WHAT IS BEING ASKED
In the rimfire ammo discussion, write out everything from "My rifles liked" down to "the longer range." again, substituting "bench-rest" for "benchrest".

--- EXCERPT PROVIDED ---

Bart B. generally notes 30,000 rounds on rimfires shooting ammo made after the priming compound switch of 1982 (could be wrong on the date).

Have you mic'd out the bullets and bore? That extra waxy lube might be the sealant needed to keep the accuracy up on your Annie, which would explain why bullets with the lube are shooting better than bullets without.

As a test, you could mix up some beeswax and liquid Alox to lube up some of the dry ammo to see if it shoots better.

Jimro
 
My rifles liked RWS 50 better than most others. During my benchrest years, Lapua Midas was great early-on, then they changed the priming compound and it became less accurate in most rifles. I haven't shot any for about 10 years, so can't comment on recent batches.

I never shot my benchrest rifles at 100 yards, since we didn't compete at that distance and our centerfire range is very windy, so I didn't want to waste the ammo.

If you're shooting at 100 yards, I would think that the bullets with the highest Ballistic Coefficient and still shot well at 50 yards may shoot more accurately, due to reduced wind deflection. Flat-nosed Eley and similar ammos may be pushed around more than the more ballistically-efficient bullets at the longer range.

Higher velocity, subsonic rounds may also group better in the wind, especially at longer ranges. (Because supersonic .22 LR bullets can't stay supersonic for the full flight, and go through the "sonic/subsonic transition zone" (at some point between 25 and 50 yards), they are generally less accurate than bullets that are subsonic from the muzzle.)

I understand that Chrome-Moly rimfire match barrels will hold their gilt-edge accuracy much longer than stainless barrels, perhaps as much as 8-10 times longer. However, they take a longer break-in period than stainless barrels, and may still last 20-30K rounds, so many rimfire benchrest shooters choose stainless barrels and plan on changing them after about 3 years of heavy shooting.
 
I took the Ruger M77-22 to the range today. I did not stay long as the wind was directly out of the north and was keeping the hot range flag horizontal. The rifle still shot the Lapua Standard, Center X and Wolf pretty good. The Midas was not so good and the Lapua Rifle Match not so good. To be fair the wind was picking up and stringing the rounds horizontally.

I think there is nothing wrong with the Annie. . .it just likes the lower priced Lapua ammo.

I am going to do some scope swapping and put the NF on the Ruger and see what it does with better glass. I will probably do the same thing with the CZ.

Goodness knows, I can probably shoot the rest of the year with my stash:)
 
geetarman,

I have tested a lot of Lapua 22LR ammo and have never seen a really bad lot of Midas Plus or Center-X. I have seen a bad lot of Tenex, but it was old and had dry lube.

By the way, Lapua made Midas years ago and changed it to Midas Plus in the blue white and silver foil box 5 or more years ago if memory serves me - at the same time they introduced Center-X and stopped making Master and Midas L & M versions with the two different bullet diameters. You may have an old batch of Midas with dried out lube. That might explain the results you are having.

--- EXTRACTED INFORMATION ---

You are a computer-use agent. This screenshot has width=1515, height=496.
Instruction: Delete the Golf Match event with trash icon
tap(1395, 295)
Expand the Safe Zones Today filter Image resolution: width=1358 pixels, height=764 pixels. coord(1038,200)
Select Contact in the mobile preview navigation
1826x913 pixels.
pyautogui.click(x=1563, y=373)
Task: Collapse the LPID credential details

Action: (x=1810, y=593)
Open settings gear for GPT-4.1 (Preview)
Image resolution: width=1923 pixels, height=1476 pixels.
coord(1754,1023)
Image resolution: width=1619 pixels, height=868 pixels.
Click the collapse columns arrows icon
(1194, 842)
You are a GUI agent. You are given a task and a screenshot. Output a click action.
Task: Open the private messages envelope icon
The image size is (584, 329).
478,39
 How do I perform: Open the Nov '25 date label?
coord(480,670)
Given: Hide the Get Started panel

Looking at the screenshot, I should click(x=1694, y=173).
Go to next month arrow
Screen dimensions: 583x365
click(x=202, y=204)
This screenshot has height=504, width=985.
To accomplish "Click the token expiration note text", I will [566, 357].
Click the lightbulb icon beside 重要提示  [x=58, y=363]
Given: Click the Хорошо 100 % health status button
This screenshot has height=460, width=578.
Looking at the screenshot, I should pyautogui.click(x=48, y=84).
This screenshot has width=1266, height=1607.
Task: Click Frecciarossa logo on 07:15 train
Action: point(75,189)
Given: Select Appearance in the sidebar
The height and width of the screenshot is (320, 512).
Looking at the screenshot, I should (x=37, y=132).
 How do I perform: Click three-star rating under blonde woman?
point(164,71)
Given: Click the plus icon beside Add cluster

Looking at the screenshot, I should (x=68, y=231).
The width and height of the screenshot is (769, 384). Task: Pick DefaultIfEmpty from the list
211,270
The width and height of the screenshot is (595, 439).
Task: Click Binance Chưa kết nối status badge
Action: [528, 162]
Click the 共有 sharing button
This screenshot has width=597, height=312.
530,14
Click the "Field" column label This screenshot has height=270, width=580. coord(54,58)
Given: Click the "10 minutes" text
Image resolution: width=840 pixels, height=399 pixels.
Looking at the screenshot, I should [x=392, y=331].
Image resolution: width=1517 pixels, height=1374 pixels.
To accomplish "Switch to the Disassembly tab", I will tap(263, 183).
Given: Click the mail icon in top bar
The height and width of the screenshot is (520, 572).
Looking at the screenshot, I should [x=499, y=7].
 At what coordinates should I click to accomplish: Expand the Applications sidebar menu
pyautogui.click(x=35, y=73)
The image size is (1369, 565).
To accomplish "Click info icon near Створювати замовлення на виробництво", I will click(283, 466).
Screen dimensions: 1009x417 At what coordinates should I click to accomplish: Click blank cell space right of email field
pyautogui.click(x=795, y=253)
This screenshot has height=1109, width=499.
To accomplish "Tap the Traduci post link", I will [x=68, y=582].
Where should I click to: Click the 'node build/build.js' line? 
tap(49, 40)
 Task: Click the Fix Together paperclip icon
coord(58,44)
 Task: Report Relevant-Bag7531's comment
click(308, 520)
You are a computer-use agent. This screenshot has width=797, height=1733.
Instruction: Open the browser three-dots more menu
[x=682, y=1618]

---

ANSWER TO THE EXERCISE
My rifles liked RWS 50 better than most others. During my bench-rest years, Lapua Midas was great early-on, then they changed the priming compound and it became less accurate in most rifles. I haven't shot any for about 10 years, so can't comment on recent batches.

I never shot my bench-rest rifles at 100 yards, since we didn't compete at that distance and our centerfire range is very windy, so I didn't want to waste the ammo.

If you're shooting at 100 yards, I would think that the bullets with the highest Ballistic Coefficient and still shot well at 50 yards may shoot more accurately, due to reduced wind deflection. Flat-nosed Eley and similar ammos may be pushed around more than the more ballistically-efficient bullets at the longer range.